Task to complete: Reproduce all of the entries below exactly, without images.

Supplied material:
----------

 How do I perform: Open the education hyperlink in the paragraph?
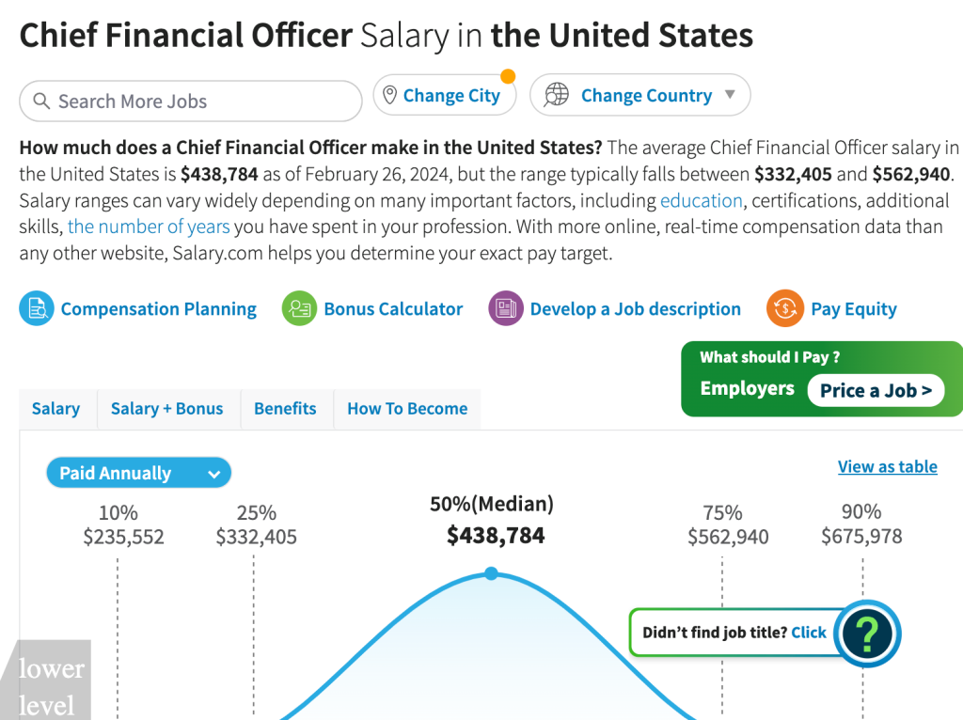click(702, 200)
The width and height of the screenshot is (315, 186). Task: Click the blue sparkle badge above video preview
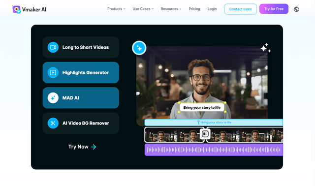tap(139, 48)
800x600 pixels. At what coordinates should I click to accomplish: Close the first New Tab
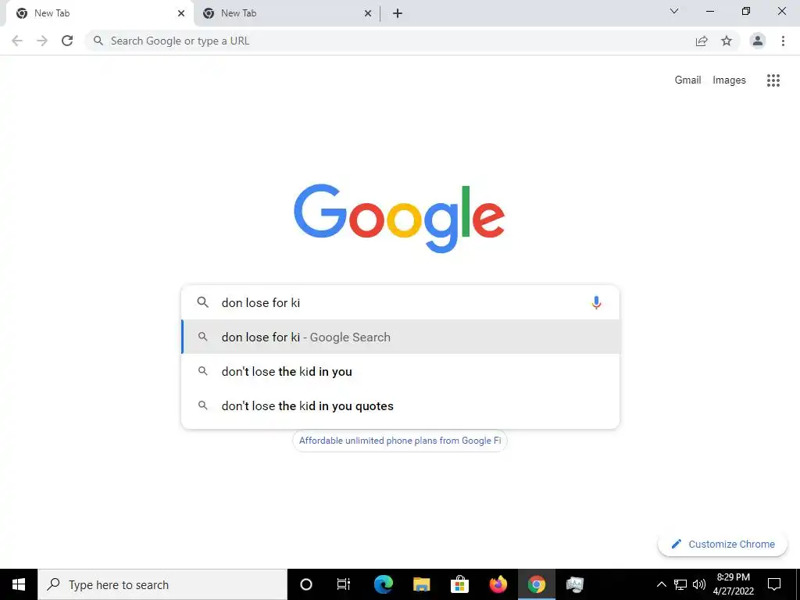tap(181, 13)
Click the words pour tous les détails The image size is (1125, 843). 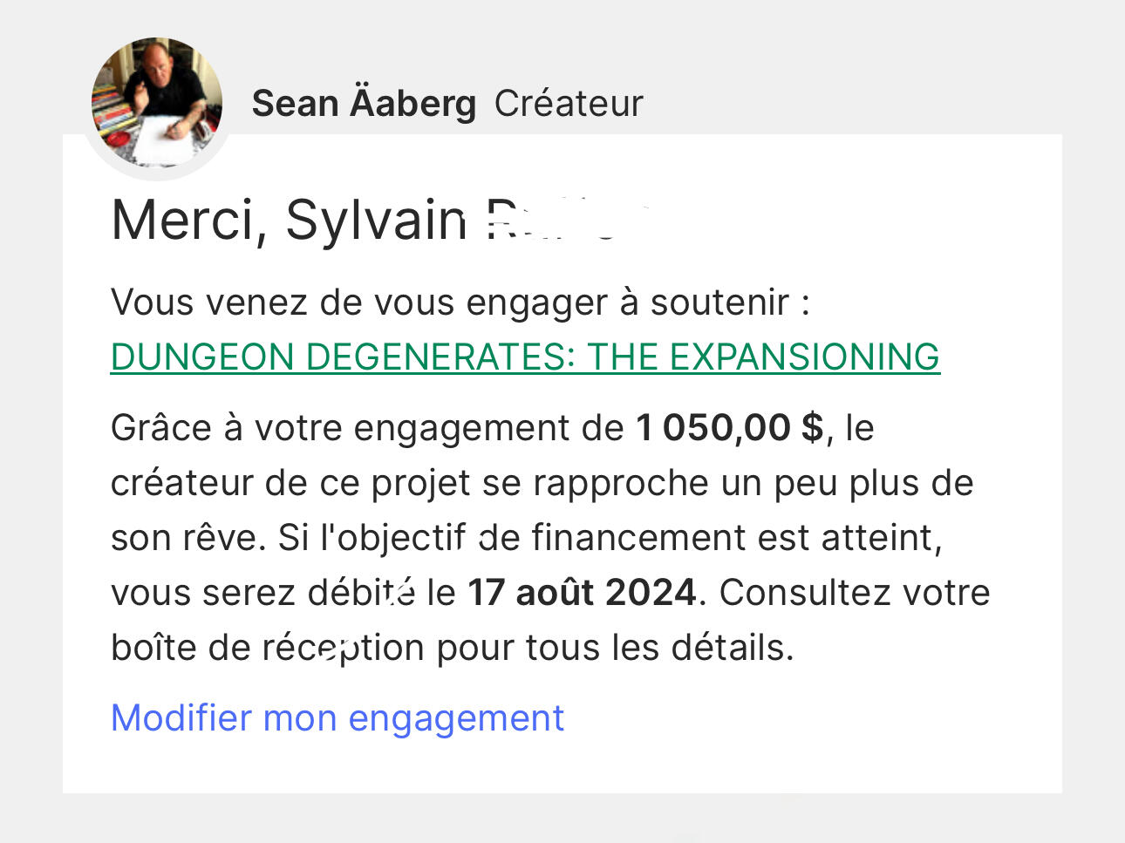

----------

Task result:
 How do I perform: Open the education hyperlink in the paragraph?
click(702, 200)
The width and height of the screenshot is (315, 186). Task: Click the blue sparkle badge above video preview
tap(139, 48)
800x600 pixels. At what coordinates should I click to accomplish: Close the first New Tab
tap(181, 13)
Click the words pour tous les détails The image size is (1125, 843). 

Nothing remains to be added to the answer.